Andrew Gelman: Embracing Variation and Accepting Uncertainty: Implications for Science and Metascience
The world would be pretty horrible if your attitude on immigration could be affected by a subliminal smiley face, if elections were swung by shark attacks and college football games, if how you vote depended on the day within your monthly cycle, etc. Fortunately, there is no good evidence for these and other high-profile claims about the effects of apparently irrelevant stimuli on social and political attitudes and behaviors.
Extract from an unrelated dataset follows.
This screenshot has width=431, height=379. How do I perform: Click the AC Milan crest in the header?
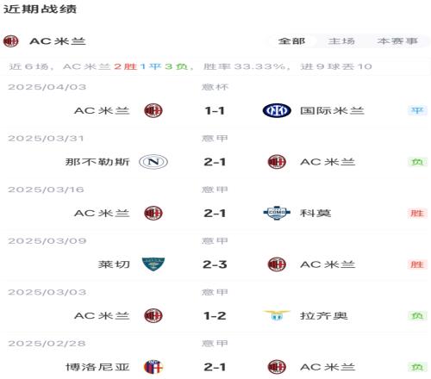tap(10, 41)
Indeed, for theoretical reasons, we argue that it is not possible for these large and persistent effects to co-exist in the real world. But if the sorts of effects being studied vary greatly by person and scenario, then simple experiments will not yield reliable estimates of effect sizes. It is necessary to instead embrace variation, which, in turn, requires accepting uncertainty. This has implications for the practice of science and for the proper understanding of replication and other aspects of metascience.
Andrew Gelman
Professor, Columbia University
Andrew Gelman is a professor of statistics and political science at Columbia University. He has published research articles on statistical theory, methods, and computation, with applications in social science and public health. He and his colleagues have written several books, including Bayesian Data Analysis, Teaching Statistics: A Bag of Tricks, Regression and Other Stories, A Quantitative Tour of the Social Sciences, and Red State, Blue State, Rich State, Poor State: Why Americans Vote the Way They Do.His ideas on metascience include type M and type S errors, the folk theorem of statistical computing, the freshman fallacy, the time-reversal heuristic, the Armstrong principle, the Javert paradox, Eureka bias, Clarke’s law, the piranha problem, and the garden of forking paths.